Heather Dewey-Hagborg

Heather Dewey-Hagborg

Portrait of Heather Dewey-Hagborg

Heather Dewey-Hagborg is a transdisciplinary artist and educator who is interested in art as research and critical practice. Dewey-Hagborg has been working on DNA-derived portraits since 2012, a process that is both a contribution to portraiture as well as a novel development in the field of genetics-based arts. Her controversial biopolitical art practice includes the project Stranger Visions, in which she created portrait sculptures from analyses of genetic material (hair, cigarette butts, chewed up gum) collected in public places. Her most recent work Probably Chelsea (2017) is a collection of several DNA-derived sculptural portraits of Chelsea Manning and illustrates a multitude of ways in which DNA can be interpreted.

Dewey-Hagborg's work has been internationally at events and venues including the World Economic Forum, Shenzhen Urbanism and Architecture Biennale, the New Museum, as well as PS1 MOMA and has been acquired into collections of the Centre Pompidou, The Van Abbemuseum, and New York Historical Society. Her work has been widely discussed in the media, from the New York Times and the BBC to TED and Wired. Dewey-Hagborg received a PhD in Electronic Arts from Rensselaer Polytechnic Institute and held the position of an Assistant Processor of Art and Technology Studies at the School of the Art Institute of Chicago.

Required tasks >>
a. Answer these questions from the Heather Dewey-Hagborg biography:
(i) Since what year has she been working on DNA-derived portraits?
(ii) Whom does the work Probably Chelsea portray?
(iii) From which institution did she receive her PhD?
b. Could you copy word for word the passage of the Heather Dewey-Hagborg biography from "Portrait of Heather" up to and including "can be interpreted."?

[Stored data entries]

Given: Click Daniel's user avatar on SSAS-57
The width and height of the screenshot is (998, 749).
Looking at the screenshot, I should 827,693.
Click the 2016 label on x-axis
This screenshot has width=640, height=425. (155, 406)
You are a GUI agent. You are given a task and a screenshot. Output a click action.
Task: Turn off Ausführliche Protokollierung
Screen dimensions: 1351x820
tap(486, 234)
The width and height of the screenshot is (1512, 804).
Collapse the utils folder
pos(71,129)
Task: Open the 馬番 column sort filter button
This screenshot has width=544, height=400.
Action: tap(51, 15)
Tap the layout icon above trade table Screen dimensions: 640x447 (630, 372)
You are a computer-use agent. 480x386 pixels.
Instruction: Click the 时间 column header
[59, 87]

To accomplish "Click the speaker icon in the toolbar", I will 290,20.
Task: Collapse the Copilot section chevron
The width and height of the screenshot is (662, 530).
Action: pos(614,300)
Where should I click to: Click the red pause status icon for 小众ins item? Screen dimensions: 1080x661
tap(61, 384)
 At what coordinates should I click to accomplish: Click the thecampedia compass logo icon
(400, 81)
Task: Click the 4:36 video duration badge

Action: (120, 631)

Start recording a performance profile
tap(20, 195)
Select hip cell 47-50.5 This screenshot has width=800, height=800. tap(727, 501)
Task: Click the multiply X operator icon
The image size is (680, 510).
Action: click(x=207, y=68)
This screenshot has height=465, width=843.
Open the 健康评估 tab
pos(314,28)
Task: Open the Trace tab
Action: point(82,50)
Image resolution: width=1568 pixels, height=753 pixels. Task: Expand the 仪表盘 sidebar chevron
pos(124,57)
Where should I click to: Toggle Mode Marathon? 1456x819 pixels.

Expected outputs >>
a.
(i) 2012
(ii) Chelsea Manning
(iii) Rensselaer Polytechnic Institute

b.
Portrait of Heather Dewey-Hagborg

Heather Dewey-Hagborg is a transdisciplinary artist and educator who is interested in art as research and critical practice. Dewey-Hagborg has been working on DNA-derived portraits since 2012, a process that is both a contribution to portraiture as well as a novel development in the field of genetics-based arts. Her controversial biopolitical art practice includes the project Stranger Visions, in which she created portrait sculptures from analyses of genetic material (hair, cigarette butts, chewed up gum) collected in public places. Her most recent work Probably Chelsea (2017) is a collection of several DNA-derived sculptural portraits of Chelsea Manning and illustrates a multitude of ways in which DNA can be interpreted.